Imediatamente chamei a assessoria da comissão e pedi que fizessem um parecer sobre a constitucionalidade do referido projeto.

Formei-me em direito com o único objetivo. O de conhecer profundamente o funcionamento das leis, os mecanismos internos invisíveis que a legislação possui, a forma como os advogados, juízes, promotores e todos os operadores do direito, pensam e funcionam. Dediquei-me ao direito constitucional e dentro dele ao estudo dos pressupostos da defesa dos direitos e garantias dos indivíduos como base para a defesa do direito da sociedade. Este projeto da deputada Eliziane Gama me deu oportunidade de me aprofundar um pouco mais neste assunto.

Menos de vinte e quatro depois de ter pedido o parecer assessoria da AL, chegou até as minhas mãos um documento que reputo como simples e eficiente. Nele estava claro uma coisa que eu já sabia. Não havia nenhuma inconstitucionalidade formal naquele projeto. Nós parlamentares possuímos competência para iniciar o processo legislativo para um projeto daquela natureza, no entanto há uma séria discussão acerca da incompatibilidade do conteúdo da lei em relação ao estabelecido pela constituição. Restava indagar se o projeto obedece ao princípio da proporcionalidade.

E o que viria a ser este princípio? A proporcionalidade aqui se refere à força. Refere-se ou uso da lei como força de obrigar ao individuo ou à sociedade em fazer ou deixar de fazer alguma coisa.

Ricardo Aziz e Willis Santiago defendem a idéia de que o meio empregado pelo legislador deve ser adequado e necessário para alcançar o objetivo procurado. O meio será adequado quando com seu auxílio se puder alcançar o resultado desejado; é necessário, quando o legislador não tiver um outro meio, igualmente eficaz, mas que não limite totalmente ou de maneira menos sensível o direito fundamental do cidadão.

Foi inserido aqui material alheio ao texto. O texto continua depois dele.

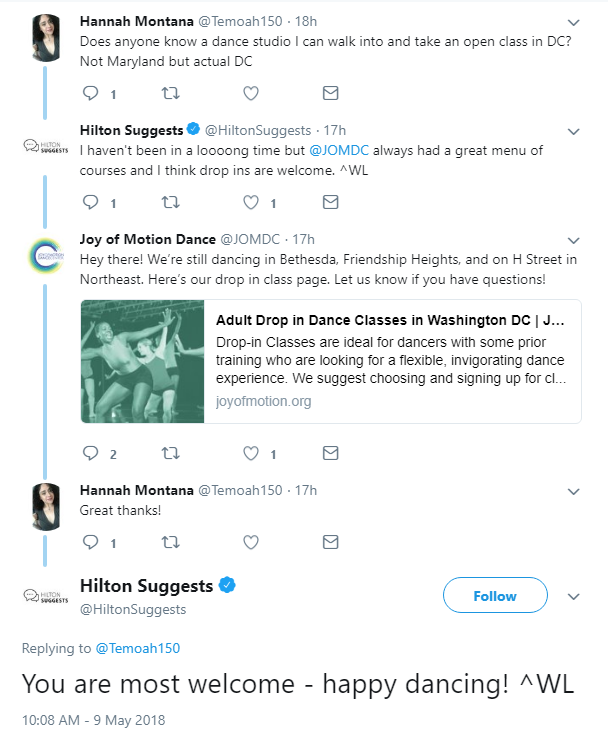Reply to Hilton Suggests' JOMDC recommendation tweet

tap(91, 203)
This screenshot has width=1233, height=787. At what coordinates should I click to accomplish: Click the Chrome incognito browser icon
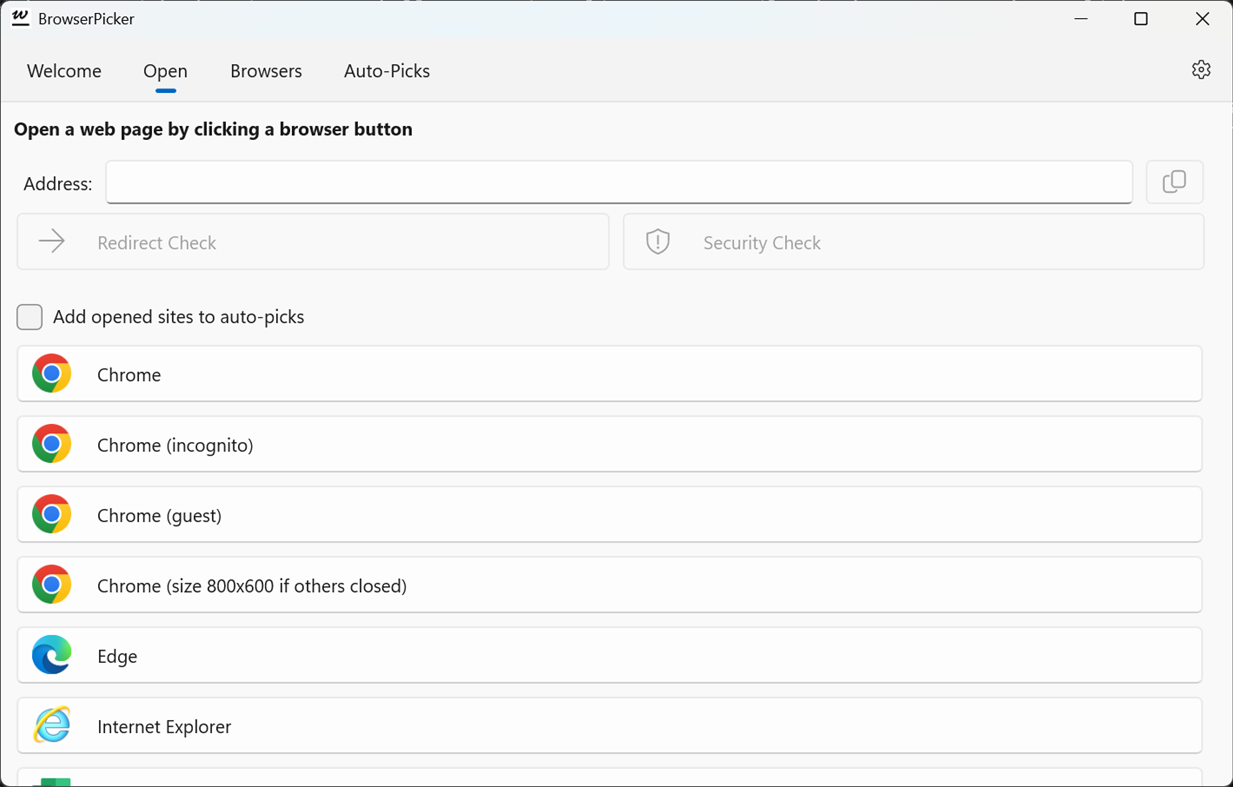tap(51, 444)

A supremacia da Constituição Federal constitui o ponto de partida para a compreensão do princípio da proporcionalidade. Helenilson Cunha diz que o conteúdo jurídico-material do princípio da proporcionalidade decorre do reconhecimento da supremacia hierárquico-normativa da Constituição. A proporcionalidade, como princípio jurídico implícito do Estado de Direito, é uma garantia fundamental para a concretização dos valores consagrados na Constituição. É o princípio que concretiza o postulado segundo o qual o Direito não se esgota na lei.

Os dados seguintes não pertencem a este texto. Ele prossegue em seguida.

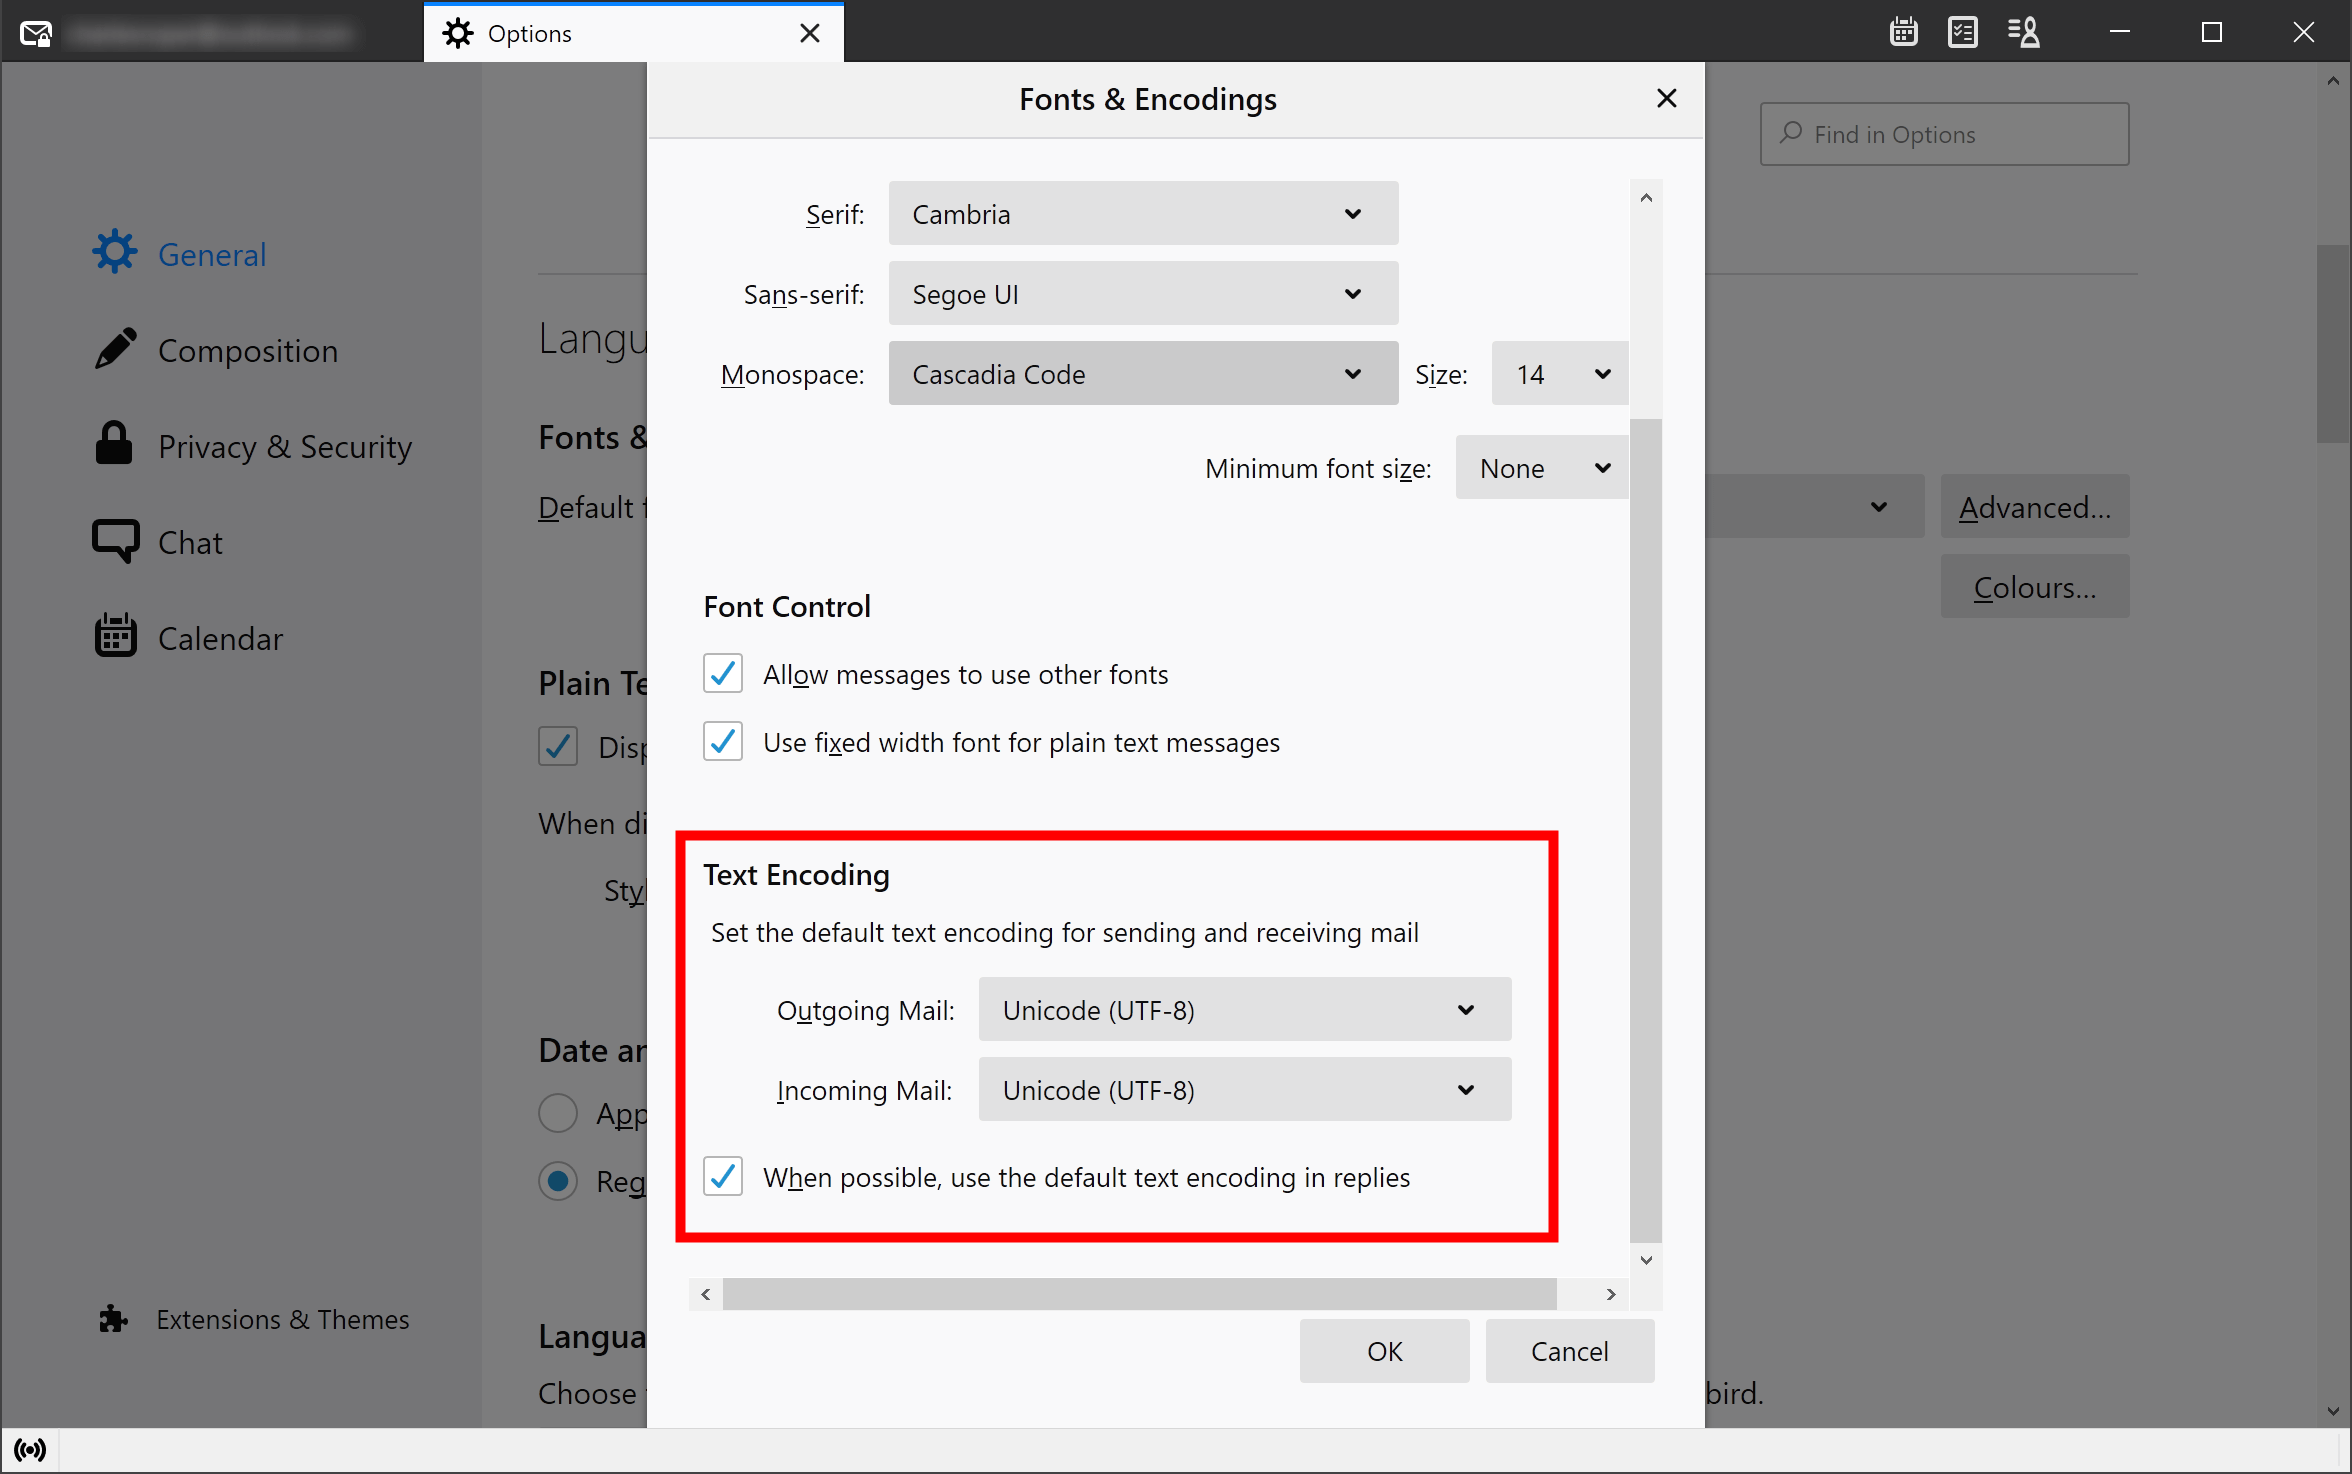Open the Minimum font size dropdown
Viewport: 2352px width, 1474px height.
pos(1541,468)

Helenilson afirma ainda que a proporcionalidade apresenta duas dimensões, complementares entre si. Existiria uma dimensão de princípio geral de vedação do arbítrio estatal, e outra de concretização prática dos diferentes direitos, interesses e garantias constitucionais. Diz ele que, ainda, que a proporcionalidade como cláusula geral antiarbítrio, exerça, em relação ao Estado, uma função negativa ou de proteção, constituindo-se, o princípio da proporcionalidade, em verdadeira norma de bloqueio, isto é, comando jurídico no qual se sobressai a função de proteção do indivíduo contra medidas estatais arbitrárias. Na segunda dimensão, segundo o autor, a proporcionalidade consubstancia um instrumento de concretização das pretensões constitucionais que aparentemente possam apresentar-se contraditórias. De onde se conclui que, assim concebido, o princípio da proporcionalidade desempenha notável função positiva de afirmação da normatividade dos comandos constitucionais.

Mesmo depois de todos esses estudos, de toda essa pesquisa ainda me restava um fiapo de dúvida de se o projeto não deveria ou poderia ser apreciada pela Assembléia Legislativa.

Na minha vida as coisas acontecem de forma muito curiosas. Só me decidi realmente sobre meu parecer contrário ao projeto de Eliziane na madrugada do ultimo domingo. Ao sair do arraial do Renascença, de repente me veio à mente uma pergunta: Se nós queremos proibir a venda de bebidas alcoólicas em postos de gasolina para impedir que os motoristas saiam destes estabelecimentos tendo comprado e consumido bebidas alcoólicas, como podemos permitir a realização de arraiais e de festas em geral aonde todas as pessoas vão de carro a esses locais e onde com toda certeza vão consumir bebidas alcoólicas?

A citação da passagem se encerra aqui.